How To Fix Detroit Schools? Get Rid of 2/3 of the Students: “Robert Bobb, Detroit schools emergency financial manager, said the 76,000 student Detroit district can only support 26,000 students unless it makes deep cuts in operating and long-term costs such as retirement and health care for employees.”

Ken Saltman on the “Portfolio Approach” in Urban Schools: “This perspective considers public schools to be comparable to private enterprise, with competition a key element to success.
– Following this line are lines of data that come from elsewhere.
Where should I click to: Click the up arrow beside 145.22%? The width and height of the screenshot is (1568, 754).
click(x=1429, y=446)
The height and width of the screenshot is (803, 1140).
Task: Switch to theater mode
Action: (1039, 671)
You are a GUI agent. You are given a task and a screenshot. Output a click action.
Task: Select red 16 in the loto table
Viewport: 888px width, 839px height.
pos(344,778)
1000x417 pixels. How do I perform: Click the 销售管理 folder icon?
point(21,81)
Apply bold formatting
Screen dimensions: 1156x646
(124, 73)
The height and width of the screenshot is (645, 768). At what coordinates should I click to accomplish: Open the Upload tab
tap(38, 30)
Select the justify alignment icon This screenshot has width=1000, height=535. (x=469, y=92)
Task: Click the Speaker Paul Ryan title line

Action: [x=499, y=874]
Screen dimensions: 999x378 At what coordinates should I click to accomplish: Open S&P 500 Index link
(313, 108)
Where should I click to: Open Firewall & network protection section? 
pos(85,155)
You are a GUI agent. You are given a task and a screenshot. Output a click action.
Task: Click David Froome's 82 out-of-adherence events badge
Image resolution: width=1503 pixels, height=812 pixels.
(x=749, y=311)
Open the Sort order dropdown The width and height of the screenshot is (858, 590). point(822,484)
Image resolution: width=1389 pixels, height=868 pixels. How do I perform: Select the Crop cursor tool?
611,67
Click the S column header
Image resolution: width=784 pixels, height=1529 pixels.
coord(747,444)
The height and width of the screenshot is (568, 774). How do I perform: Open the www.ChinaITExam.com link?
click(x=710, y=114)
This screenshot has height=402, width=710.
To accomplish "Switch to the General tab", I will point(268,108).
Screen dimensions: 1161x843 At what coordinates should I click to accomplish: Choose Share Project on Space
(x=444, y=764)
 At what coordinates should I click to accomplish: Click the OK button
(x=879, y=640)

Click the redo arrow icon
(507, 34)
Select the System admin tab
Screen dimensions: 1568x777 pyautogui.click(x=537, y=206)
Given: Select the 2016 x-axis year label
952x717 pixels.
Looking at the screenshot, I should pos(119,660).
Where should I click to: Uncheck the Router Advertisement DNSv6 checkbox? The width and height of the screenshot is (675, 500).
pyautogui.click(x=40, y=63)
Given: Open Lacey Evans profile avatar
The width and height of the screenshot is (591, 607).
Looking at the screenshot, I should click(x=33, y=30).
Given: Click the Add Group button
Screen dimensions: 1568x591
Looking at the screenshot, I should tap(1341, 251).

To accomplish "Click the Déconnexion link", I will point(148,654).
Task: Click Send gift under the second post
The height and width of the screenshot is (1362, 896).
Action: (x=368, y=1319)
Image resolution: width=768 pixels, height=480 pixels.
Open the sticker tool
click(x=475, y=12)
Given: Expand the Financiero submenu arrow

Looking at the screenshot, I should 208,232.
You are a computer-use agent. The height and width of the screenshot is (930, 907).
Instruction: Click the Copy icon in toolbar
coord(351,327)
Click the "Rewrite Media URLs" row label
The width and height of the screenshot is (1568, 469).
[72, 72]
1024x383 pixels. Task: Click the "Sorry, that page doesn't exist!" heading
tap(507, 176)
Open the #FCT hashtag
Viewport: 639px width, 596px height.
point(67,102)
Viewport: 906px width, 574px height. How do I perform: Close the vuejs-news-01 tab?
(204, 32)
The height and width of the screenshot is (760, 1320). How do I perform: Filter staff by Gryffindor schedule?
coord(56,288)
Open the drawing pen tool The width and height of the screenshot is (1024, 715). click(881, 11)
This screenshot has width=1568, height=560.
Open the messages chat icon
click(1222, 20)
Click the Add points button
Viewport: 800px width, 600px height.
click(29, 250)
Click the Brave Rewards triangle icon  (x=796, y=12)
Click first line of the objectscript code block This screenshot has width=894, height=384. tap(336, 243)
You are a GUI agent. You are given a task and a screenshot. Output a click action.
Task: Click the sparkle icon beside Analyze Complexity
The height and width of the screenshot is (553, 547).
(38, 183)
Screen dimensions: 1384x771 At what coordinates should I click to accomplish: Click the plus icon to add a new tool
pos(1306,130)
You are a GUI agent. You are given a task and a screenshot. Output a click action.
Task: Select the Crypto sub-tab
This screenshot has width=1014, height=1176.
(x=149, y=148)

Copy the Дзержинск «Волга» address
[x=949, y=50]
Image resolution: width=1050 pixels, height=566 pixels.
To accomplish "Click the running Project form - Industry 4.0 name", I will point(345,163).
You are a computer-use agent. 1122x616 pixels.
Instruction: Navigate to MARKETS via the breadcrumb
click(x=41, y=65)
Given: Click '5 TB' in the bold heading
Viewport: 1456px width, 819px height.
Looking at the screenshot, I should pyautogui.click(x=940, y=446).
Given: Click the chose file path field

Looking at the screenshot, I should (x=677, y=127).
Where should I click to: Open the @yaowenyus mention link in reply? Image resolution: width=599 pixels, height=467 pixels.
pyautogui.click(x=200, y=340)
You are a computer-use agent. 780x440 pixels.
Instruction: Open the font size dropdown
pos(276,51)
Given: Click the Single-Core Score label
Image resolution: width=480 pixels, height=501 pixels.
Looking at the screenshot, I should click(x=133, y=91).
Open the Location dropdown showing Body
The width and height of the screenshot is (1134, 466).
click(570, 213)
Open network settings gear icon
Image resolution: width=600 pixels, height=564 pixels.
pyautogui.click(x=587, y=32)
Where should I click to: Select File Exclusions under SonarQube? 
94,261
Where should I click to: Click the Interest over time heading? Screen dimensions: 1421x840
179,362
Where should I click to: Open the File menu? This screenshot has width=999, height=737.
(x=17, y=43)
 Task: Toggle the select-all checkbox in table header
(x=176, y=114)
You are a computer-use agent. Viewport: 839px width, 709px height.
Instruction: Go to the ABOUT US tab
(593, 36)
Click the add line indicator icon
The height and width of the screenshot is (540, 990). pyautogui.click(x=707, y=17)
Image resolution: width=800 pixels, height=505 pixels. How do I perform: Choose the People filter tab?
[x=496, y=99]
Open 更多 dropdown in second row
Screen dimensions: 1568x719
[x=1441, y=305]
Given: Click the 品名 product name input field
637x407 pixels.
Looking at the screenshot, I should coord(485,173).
Just as businesses that cannot turn sufficient profit, schools that cannot produce test scores higher than competitors’ must be “allowed” to “go out of business.” The appeal of the portfolio district strategy is that it appears to offer an approach sufficiently radical to address longstanding and intractable problems in public schools”

Secret Regimented Standards for Imperialist War Education Revealed: “Randi Weingarten, the president of the American Federation of Teachers, and Lily Eskelsen, the vice president of the National Education Association, were also on hand to endorse the standards, with Ms. Weingarten calling the the AFT an “unabashed supporter.”

Ed Mcelroy, the last AFT President to file a report for an entire year (Weingarten files in Dec 2010) reported an income of $390,426.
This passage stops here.